DOENTES ONCOLÓGICOS EM CUIDADOS INTENSIVOS:

UM ESTUDO RETROSPECTIVO

Paulo Lopes, Fernando Carreira, Laura Ferreira, Ana Dias, Catarina Mendes

Unidade de Cuidados Intensivos Polivalente, Hospital de St. António dos Capuchos

Lisboa, Portugal

p.baltazar@oninet.pt

 

 

INTRODUÇÃO: A admissão de doentes oncológicos em Unidades de Cuidados Intensivos (UCIs) é frequente no decurso da sua doença. Não existe todavia consenso sobre quando admitir estes doentes, ou seja, como distinguir o doente com uma intercorrência potencialmente reversível daquele em que o motivo de internamento é consequência da evolução final do seu processo patológico.

O objectivo deste trabalho é apresentar a experiência de uma UCI polivalente de um Hospital Central no tratamento de doentes oncológicos em estado crítico, avaliando comparativamente os doentes oncológicos e hemato-oncológicos.

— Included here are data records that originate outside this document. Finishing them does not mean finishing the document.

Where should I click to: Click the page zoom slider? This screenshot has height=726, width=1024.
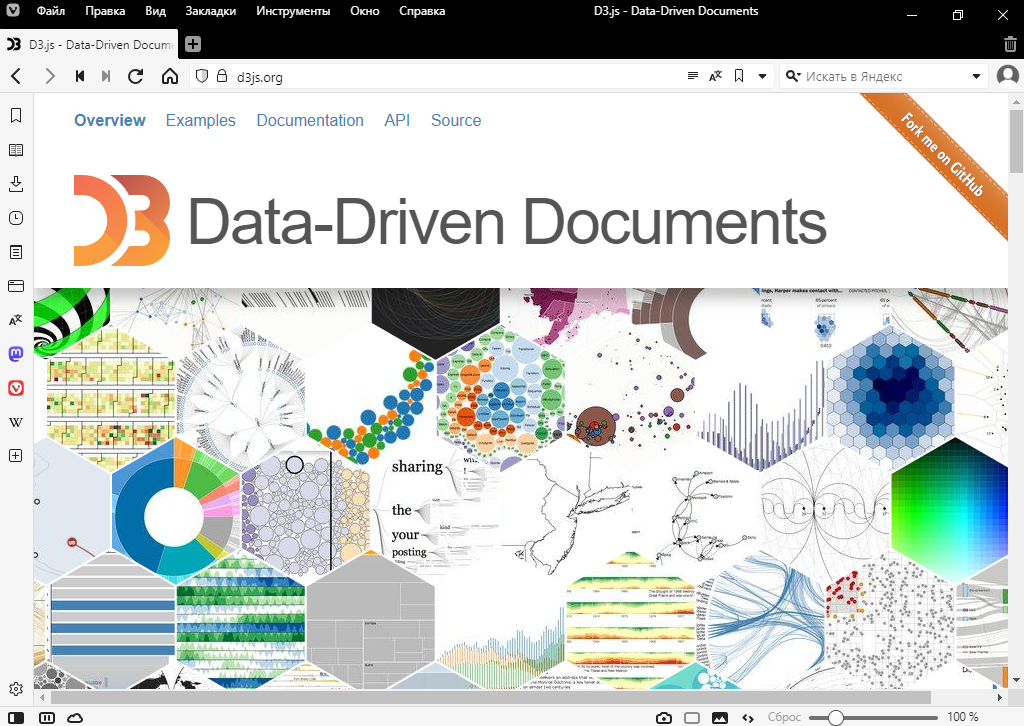pyautogui.click(x=872, y=717)
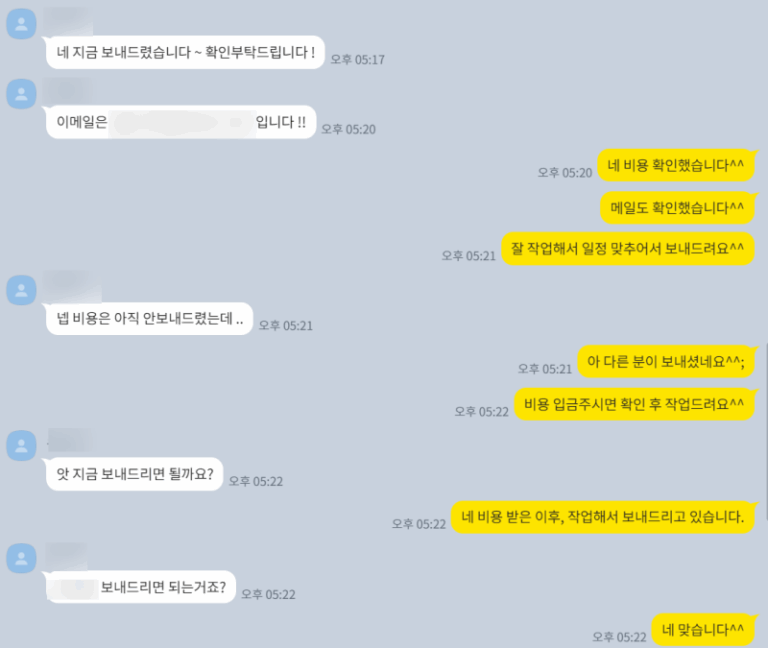This screenshot has width=768, height=648.
Task: Click the avatar beside '보내드리면 되는거죠?' message
Action: click(x=21, y=558)
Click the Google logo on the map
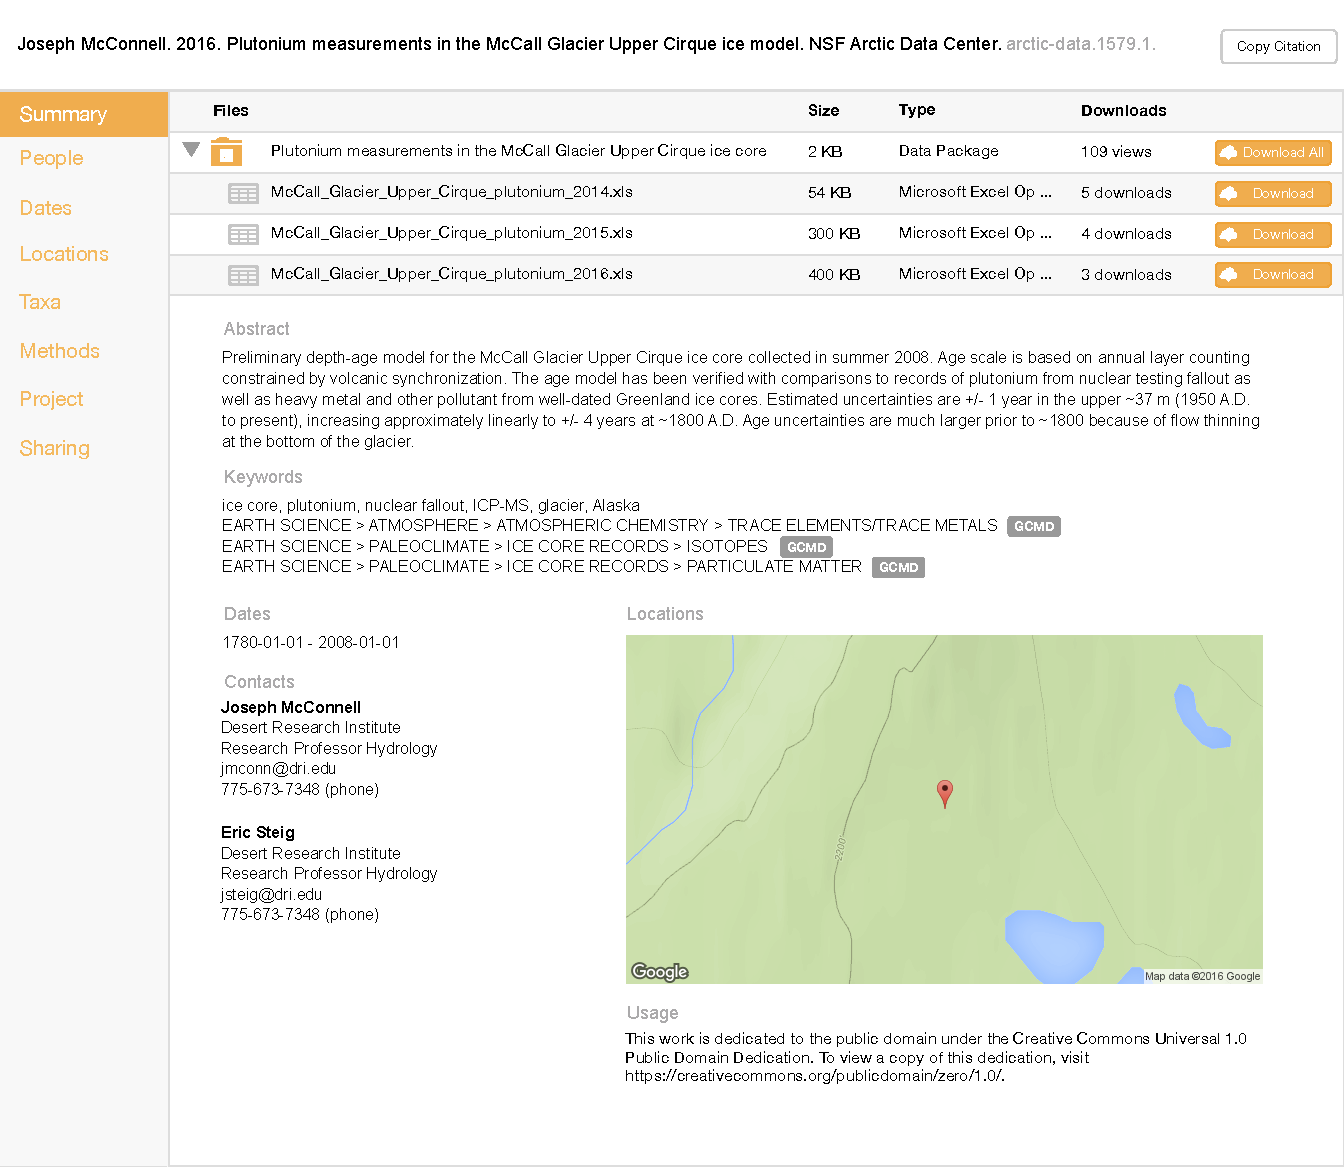The width and height of the screenshot is (1344, 1167). [660, 971]
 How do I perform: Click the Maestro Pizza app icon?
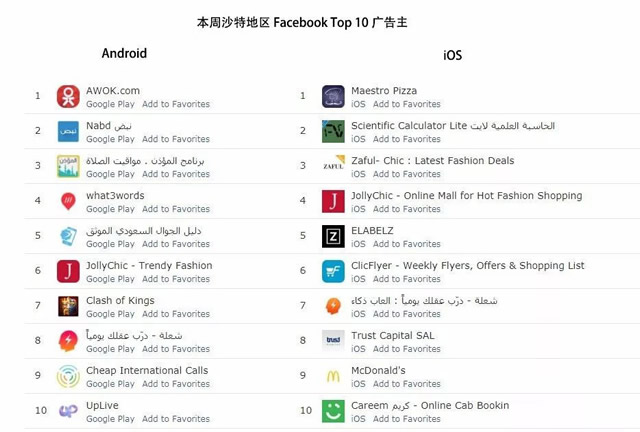pos(333,97)
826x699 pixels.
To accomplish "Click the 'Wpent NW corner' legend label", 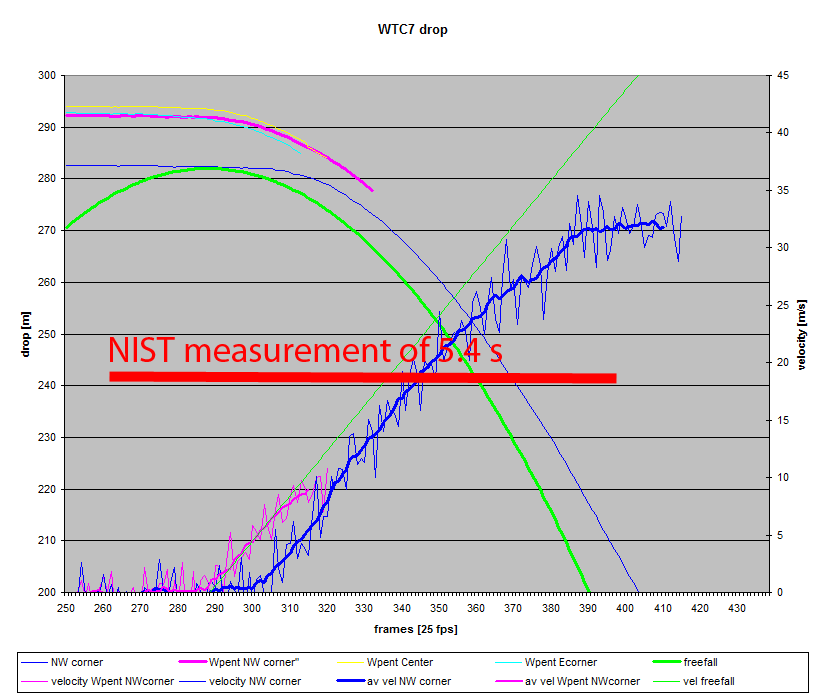I will 250,662.
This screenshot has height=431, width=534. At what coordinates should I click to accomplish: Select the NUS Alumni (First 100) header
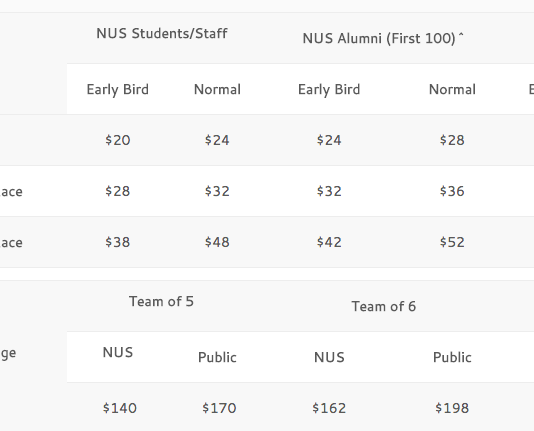[383, 38]
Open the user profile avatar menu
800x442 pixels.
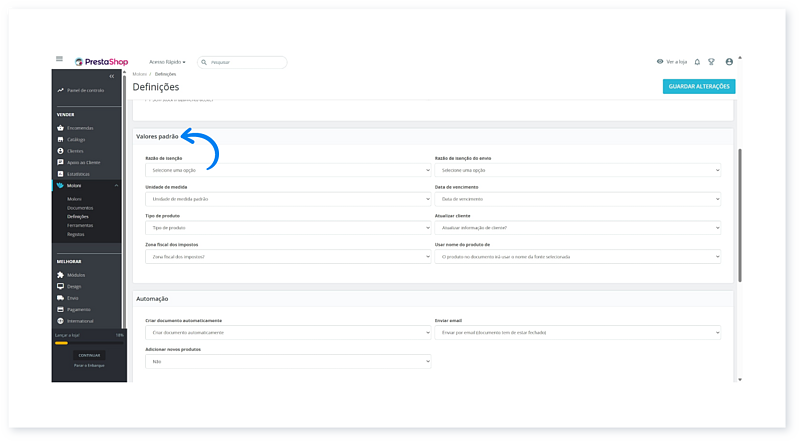[x=729, y=62]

MATERIAL E MÉTODOS: Estudo retrospectivo de todos os doentes de foro oncológico, internados na UCIP do Hospital de St. António dos Capuchos de Julho de 1991 a Dezembro de 1999. Excluídos os doentes admitidos exclusivamente para a realização de procedimentos de curta duração. Foram avaliadas as características clínicas e demográficas, a gravidade da doença (APACHE II e SAPS II nas primeiras 24 horas de internamento), a carga de trabalho de enfermagem (TISS-28 diário) e o resultado à saída da UCI e do Hospital. O grupo de estudo foi posteriormente dividido de acordo com o tipo de neoplasia em doentes com patologia hemato-oncológica (grupo 1) e outras neoplasias (grupo 2).

Foi utilizado o teste T de Student para a comparação de médias em variáveis normalmente distribuídas e o teste de Mann-Whitney U para as variáveis não normais. Todos os resultados são apresentados como média ± desvio-padrão excepto quando indicado de outro modo.

RESULTADOS: Durante o período de estudo foram admitidos 1968 doentes (58.4% do sexo masculino), dos quais 243 (12.3%) do foro oncológico (71 - 29.2% do grupo 1 e 172 – 70.8% do grupo 2). A causa de admissão dos doentes é maioritáriamente  por patologia médica,93% para o grupo 1, 54% para os doentes do grupo 2. Dentro da patologia médica, a respiratória é a mais frequente; na patologia cirúrgica é a cirurgia gastro intestinal.

 

As principais características da população estudada encontram-se descritas no quadro 1.

Variável

hemato-oncológicos

Outras neoplasias

Sexo masculino *, %

50.7

61.6

Idade média, anos*

49.8 ± 18.1

61.1 ± 14.8

Grupo, %*:

   Médico

   Cirúrgico urgente

   Cirúrgico programado

 

93.0

0.0

7.0

 

50.6

30.2

19.2

SAPS II*

60.2 ± 22.6

42.9 ± 19.9

Mortalidade prevista SAPS II*, %

60.3 ± 30.9

34.8 ± 30.1

APACHE II*

28.8 ± 9.6

19.9 ± 9.6

Mortalidade prevista APACHE II*, %

59.7 ± 27.7

36.7 ± 27.7

TISS-28 médio diário

31.4 ± 5.6

31.1 ± 8.8

TISS-28 cumulativo

389.3 ± 482.3

351.5 ± 450.8

Demora média na UCI**, dias

8.9 ± 12.9

11.1 ± 14.6

Mortalidade na UCI, %*

64.6

40.1

Mortalidade no Hospital, %*

81.5

48.8

*: p < 0.001                                       **: p < 0.05

 

CONCLUSÕES:

Neste estudo, os doentes hemato-oncológicos são globalmente mais novos, do foro médico, com maior gravidade, com necessidade de maior carga de trabalho de enfermagem, menor demora média e maior mortalidade, quer na UCI quer no Hospital, comparativamente aos restantes doentes oncológicos. A mortalidade é muito superior á prevista no SAPS II e APACHE II. O seu elevado consumo de recursos associado à sua grande mortalidade deve levar-nos a questionar os critérios de admissão destes doentes na UCI. Parece-nos assim mandatória a realização de estudos prospectivos destinados à identificação de critérios prognósticos objectivos nesta população, que possam complementar os critérios clínicos habitualmente utilizados.

REFERÊNCIAS BIBLIOGRÁFICAS:

  1. Brunet F. et al : Is intensive care justified for patients with haematological malignancies? Intensive Care Med 1990; 16: 291-7.
  2. Schapira D et al: Intensive Care, Survival, and Expense of Treating Critically ill Cancer Patients. JAMA 1993; 269: 783-6.